Ah, this is very ugly indeed, soft-404's. You cannot get rid of them easily.
But just index with -deleteGone and they should be removed from Solr. You shoud
use db.update.purge.404 only when in maintenance, not before indexing.
-----Original message-----
> From:Arthur Yarwood <[email protected]>
> Sent: Saturday 5th March 2016 23:33
> To: [email protected]
> Subject: Best tactic: Sites reporting a redirect instead of 404 gone.
>
> I've noticed a number of sites I'm crawling and indexing, which happen
> to have fairly transient content I wish to index (lifespan of ~few
> weeks), are reporting a 301 permanent redirect, rather than a 404. The
> redirect just goes to a generic content no longer here page to be more
> helpful to normal web users.
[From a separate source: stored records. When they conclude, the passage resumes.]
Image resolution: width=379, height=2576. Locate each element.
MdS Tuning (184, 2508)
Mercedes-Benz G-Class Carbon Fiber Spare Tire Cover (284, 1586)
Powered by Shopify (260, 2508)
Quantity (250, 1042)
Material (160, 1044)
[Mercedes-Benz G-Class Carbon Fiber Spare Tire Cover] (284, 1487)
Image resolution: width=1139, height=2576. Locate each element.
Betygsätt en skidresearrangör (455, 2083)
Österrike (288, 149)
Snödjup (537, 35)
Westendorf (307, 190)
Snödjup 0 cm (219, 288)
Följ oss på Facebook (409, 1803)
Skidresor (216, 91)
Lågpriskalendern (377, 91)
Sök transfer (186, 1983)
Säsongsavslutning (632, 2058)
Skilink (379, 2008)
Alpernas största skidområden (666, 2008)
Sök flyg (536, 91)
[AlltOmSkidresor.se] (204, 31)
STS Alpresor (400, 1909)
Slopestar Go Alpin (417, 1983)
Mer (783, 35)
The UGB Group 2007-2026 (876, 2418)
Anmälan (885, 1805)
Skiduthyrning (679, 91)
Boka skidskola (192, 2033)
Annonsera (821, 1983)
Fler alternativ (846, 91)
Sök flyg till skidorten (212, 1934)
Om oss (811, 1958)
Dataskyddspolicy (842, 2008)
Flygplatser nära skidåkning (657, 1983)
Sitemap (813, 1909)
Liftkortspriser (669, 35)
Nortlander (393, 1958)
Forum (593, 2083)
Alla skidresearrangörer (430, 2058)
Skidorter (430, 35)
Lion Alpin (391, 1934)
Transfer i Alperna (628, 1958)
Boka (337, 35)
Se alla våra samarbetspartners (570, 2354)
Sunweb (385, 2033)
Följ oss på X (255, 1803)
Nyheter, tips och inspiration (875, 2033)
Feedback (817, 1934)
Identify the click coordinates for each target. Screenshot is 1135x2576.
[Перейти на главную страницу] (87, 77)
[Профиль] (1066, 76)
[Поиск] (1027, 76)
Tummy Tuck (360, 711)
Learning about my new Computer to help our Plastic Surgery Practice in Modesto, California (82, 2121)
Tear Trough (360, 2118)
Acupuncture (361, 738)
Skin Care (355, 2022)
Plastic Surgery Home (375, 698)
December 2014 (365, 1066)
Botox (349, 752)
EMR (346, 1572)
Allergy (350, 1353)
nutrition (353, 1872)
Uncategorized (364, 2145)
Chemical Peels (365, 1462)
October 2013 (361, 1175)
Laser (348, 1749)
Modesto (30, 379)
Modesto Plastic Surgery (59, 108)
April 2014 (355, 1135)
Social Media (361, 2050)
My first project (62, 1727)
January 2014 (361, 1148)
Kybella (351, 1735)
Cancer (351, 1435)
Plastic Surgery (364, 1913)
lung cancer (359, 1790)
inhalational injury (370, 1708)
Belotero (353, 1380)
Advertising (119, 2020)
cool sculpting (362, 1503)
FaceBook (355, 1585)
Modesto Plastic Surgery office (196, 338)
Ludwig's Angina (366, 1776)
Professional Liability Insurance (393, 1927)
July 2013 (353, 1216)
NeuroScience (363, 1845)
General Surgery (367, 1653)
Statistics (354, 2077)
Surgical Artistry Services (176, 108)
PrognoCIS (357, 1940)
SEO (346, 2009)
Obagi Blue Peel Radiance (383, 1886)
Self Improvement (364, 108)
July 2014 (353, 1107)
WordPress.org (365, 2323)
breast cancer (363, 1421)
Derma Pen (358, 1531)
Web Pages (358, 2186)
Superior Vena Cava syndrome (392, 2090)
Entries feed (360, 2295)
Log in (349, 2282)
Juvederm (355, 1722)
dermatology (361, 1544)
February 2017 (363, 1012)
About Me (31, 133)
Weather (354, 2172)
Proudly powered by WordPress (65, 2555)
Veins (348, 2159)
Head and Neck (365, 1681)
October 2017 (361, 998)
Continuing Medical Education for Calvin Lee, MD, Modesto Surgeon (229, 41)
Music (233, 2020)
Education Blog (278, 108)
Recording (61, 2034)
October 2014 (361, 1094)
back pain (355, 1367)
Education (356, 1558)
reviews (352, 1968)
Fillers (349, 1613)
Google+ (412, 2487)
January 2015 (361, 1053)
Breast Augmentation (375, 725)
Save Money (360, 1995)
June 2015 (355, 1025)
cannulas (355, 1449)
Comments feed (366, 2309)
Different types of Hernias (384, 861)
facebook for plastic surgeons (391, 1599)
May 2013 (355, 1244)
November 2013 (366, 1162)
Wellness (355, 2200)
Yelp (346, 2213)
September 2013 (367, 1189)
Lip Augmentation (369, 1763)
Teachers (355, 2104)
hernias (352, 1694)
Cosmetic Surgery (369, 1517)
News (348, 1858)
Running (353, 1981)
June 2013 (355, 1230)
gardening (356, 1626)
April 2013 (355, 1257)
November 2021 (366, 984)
Not ideal at all, and not within my control
> at all.
>
> What tactics and strategies can help mitigate this scenario?
> In particular:
> 1) Removing these URL's from crawl DB (as they would if 404's and
> db.update.purge.404 = true).
> 2) Removing these from my Solr DB I'm indexing into.
>
> I'm leaning towards the idea of writing an additional maintenance script
> that manually queries the crawldb for db_redir_perm status on urls from
> given hosts and manually removing these from Solr. I just fear it maybe
> over zealous in removing content from the index, in cases of a
> legitimate redirect...
>
> Thanks!
>
> --
> Arthur Yarwood
>
>